Историзация литературы выражает особые отношения между литературой и общественной реальностью. Посредством историзации литература позволяет реальности обрести форму и смысл. Таким образом литература сама становится органической составной частью общественной реальности. Историзация литературы не только следит за тем, как литература выстраивает собственную подлинную историю, в большей степени ее заботит то, как в литературе отражается эта история, как с помощью определенной исторической концепции и метода выражается и интерпретируется человеческая жизнь. «Историзация» Джеймсона обладает чрезвычайно сложным теоретическим содержанием, в том числе затрагивает политическую суть западного марксизма. Но не будем вдаваться в дебри теории. В этой книге используется основной смысл термина «историзация», вот его краткая трактовка.
Термин «историзация» включает несколько аспектов. Во-первых, литературе дарована историчность. Литература порождает и собственную историчность, и воспроизводит историчность объективной реальности. То есть «историзированные» литература и искусство – то же, что «историзированная» реальность. Во-вторых (это следует из первого пункта), если говорить о конкретных текстах, то литература и искусство по отношению к выражаемой ими общественной действительности имеют определенную концепцию исторического развития, а история, которую выражает литературный нарратив, обладает цельностью. С помощью маркеров временного развития нар-рации эта целостность реконструирует историю, она вместе с реальностью формирует взаимосвязь.

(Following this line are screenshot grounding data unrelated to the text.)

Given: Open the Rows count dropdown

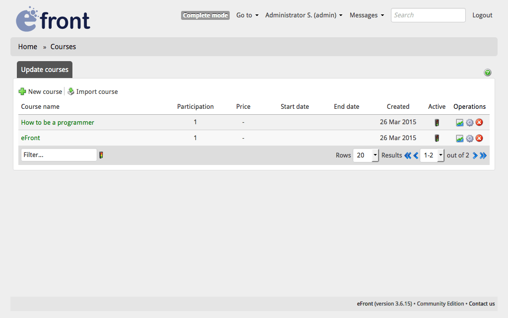Looking at the screenshot, I should click(366, 155).
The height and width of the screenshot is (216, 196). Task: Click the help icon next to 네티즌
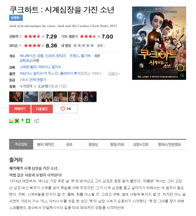[20, 46]
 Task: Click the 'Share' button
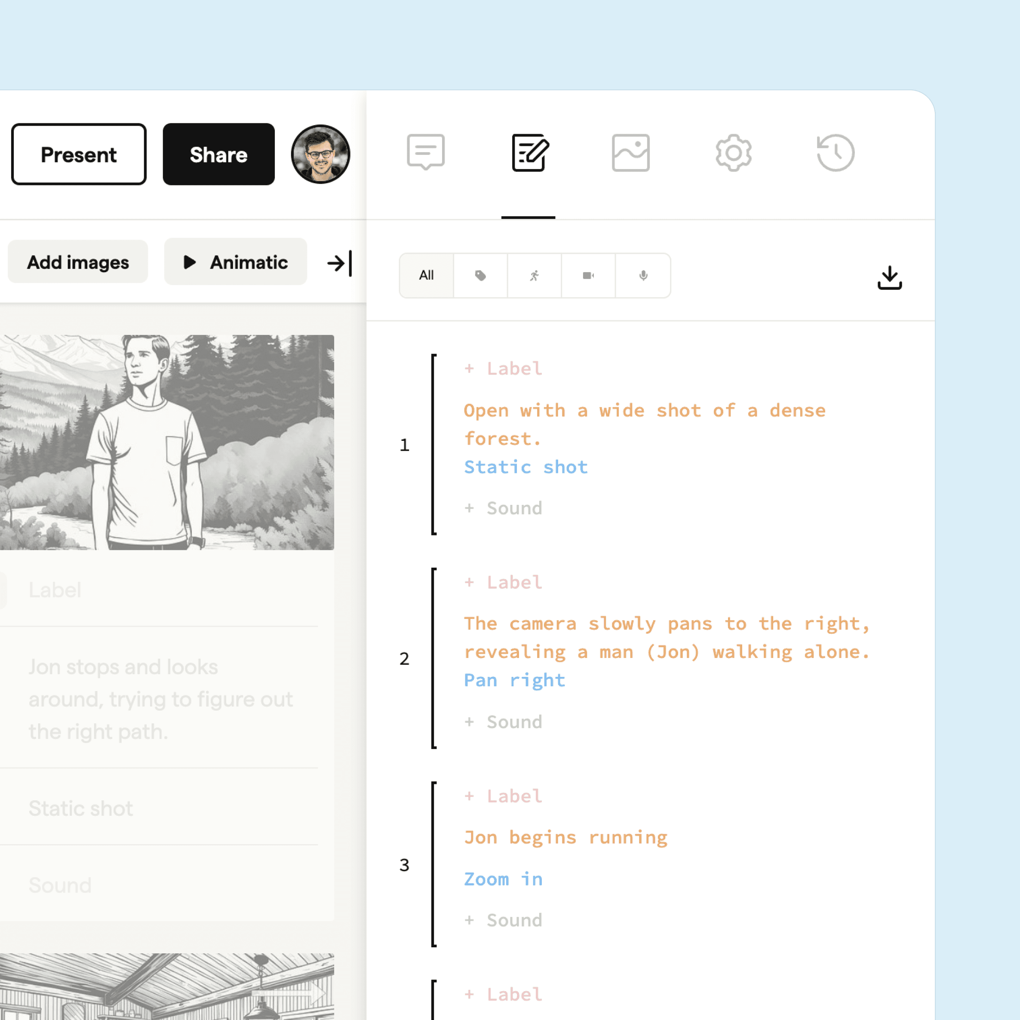(x=219, y=153)
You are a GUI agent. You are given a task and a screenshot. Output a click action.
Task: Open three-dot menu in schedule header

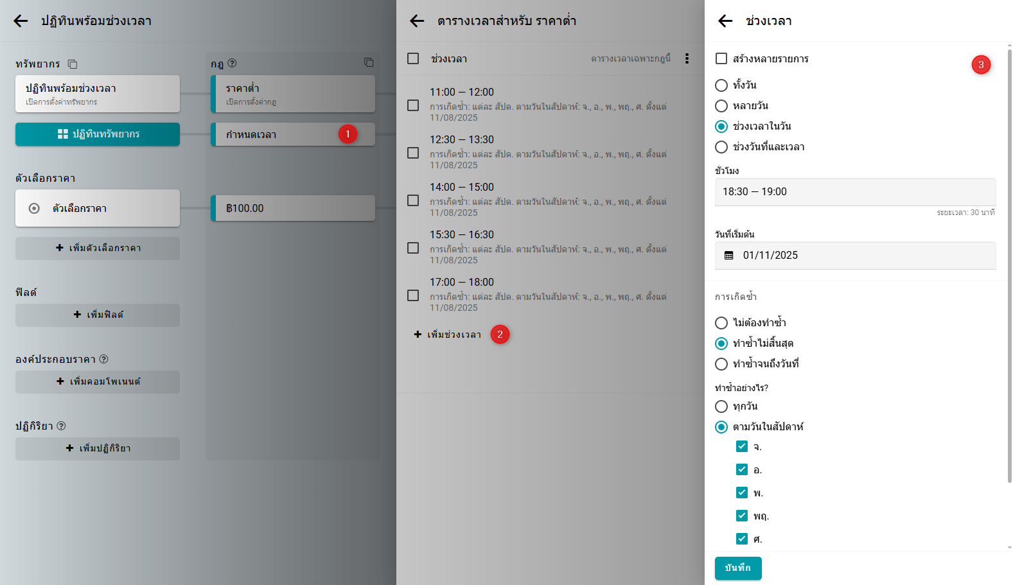click(687, 58)
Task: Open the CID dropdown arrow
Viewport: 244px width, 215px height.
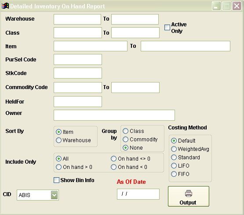Action: click(54, 195)
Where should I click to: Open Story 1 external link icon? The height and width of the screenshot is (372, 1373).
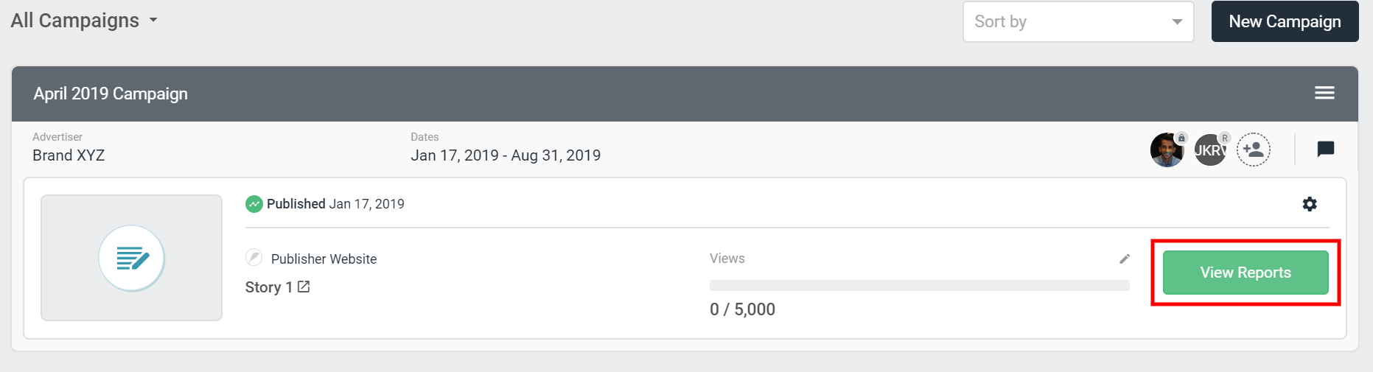point(304,287)
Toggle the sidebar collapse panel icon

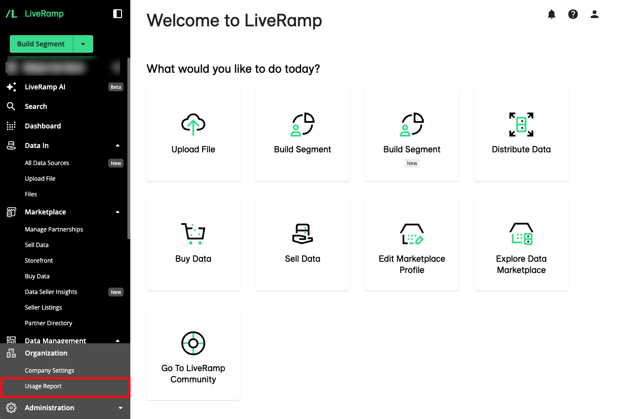[118, 14]
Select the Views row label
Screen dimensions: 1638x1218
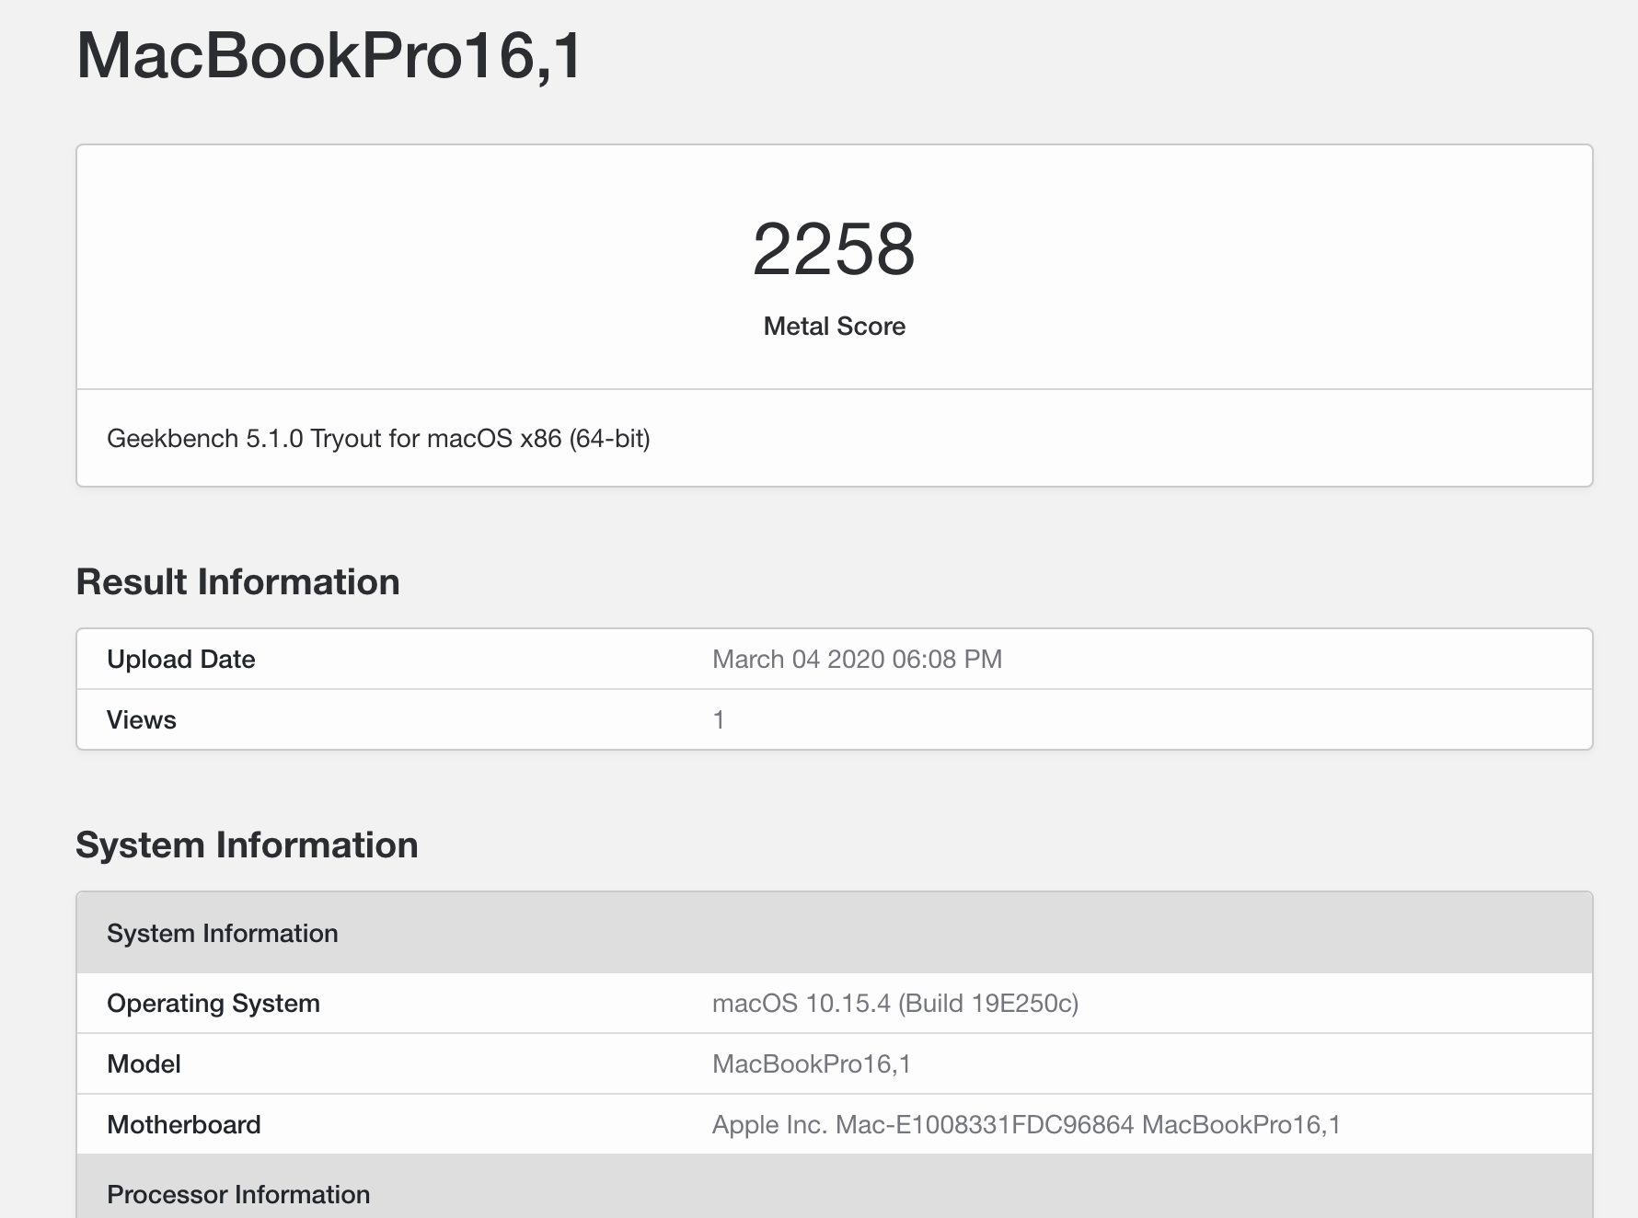pos(142,720)
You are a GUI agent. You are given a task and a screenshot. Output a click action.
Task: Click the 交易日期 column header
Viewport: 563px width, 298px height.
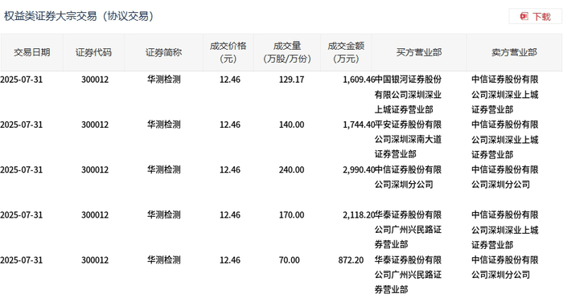(31, 53)
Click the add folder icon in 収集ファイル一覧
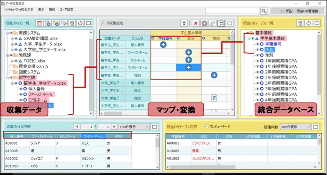 pos(56,23)
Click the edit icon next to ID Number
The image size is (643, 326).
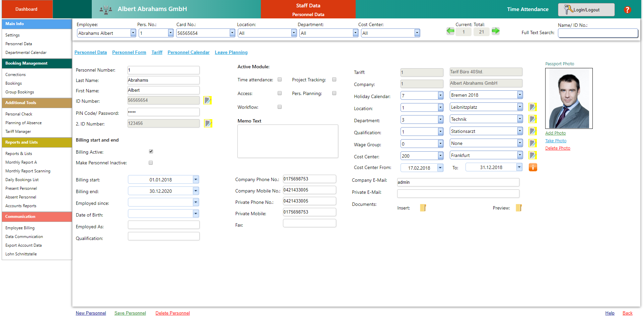(208, 100)
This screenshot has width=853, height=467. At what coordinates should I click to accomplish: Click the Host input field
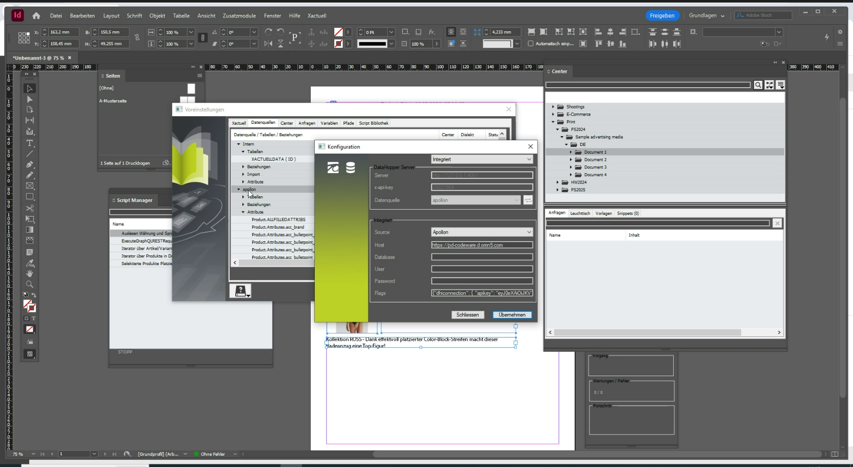tap(481, 245)
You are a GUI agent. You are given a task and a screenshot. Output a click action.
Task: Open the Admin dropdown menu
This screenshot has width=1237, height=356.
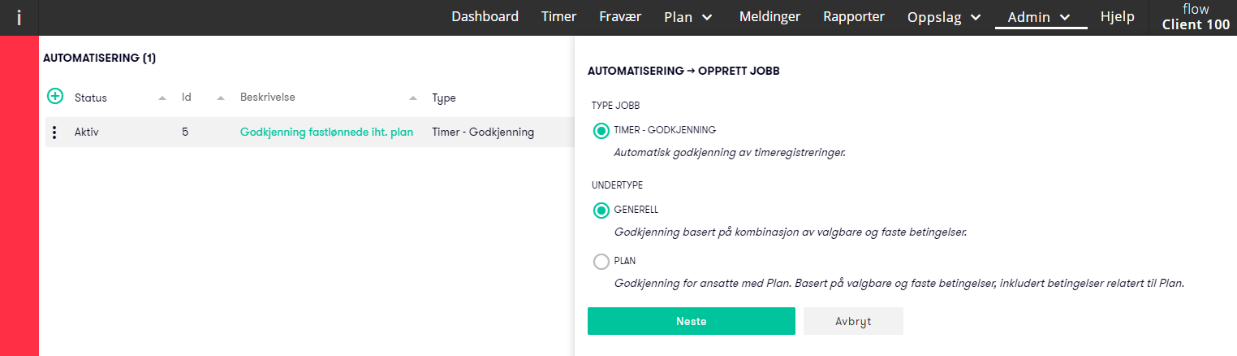[x=1041, y=17]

С одной стороны, процесс истории понимается как объективный, неизбежный, истинный, заставляющий людей верить ему, а с другой – как целостный нарратив, построенный на однонаправленных в своем процессе движения понятиях. Такой процесс движения в этом контексте может рассматриваться как двигатель неизбежности (а не как сама неизбежность, как в первом случае. – Примеч. пер.). Если так, то исторический нарратив очень силен, ведь цель, направление и убеждение зависят от утверждения влиятельного дискурса.
Именно поэтому историзация в процессе завершенной либо продолжающейся практической деятельности человека дает понимание целостности. Под руководством реалистичного замысла она дает целесообразную оценку человеческой деятельности. Благодаря историзации новейшая китайская литература и традиционная литература демонстрируют очевидные отличия от современной китайской литературы. В китайской современной литературе, разумеется, тоже существует общая ситуация историзации, но не такая решительная и определенная, как в новейшей литературе. Постоянно усиливающаяся историзация придает новейшей литературе мощную общественную силу – беспрецедентную силу воспроизведения насущных идей, чувств и убеждений, позволяет ей стать чрезвычайно важной частью социалистического дела в Китае. Такая история литературы должна воспроизводить генеалогию историзации, объяснять ее, описывать и деконструировать.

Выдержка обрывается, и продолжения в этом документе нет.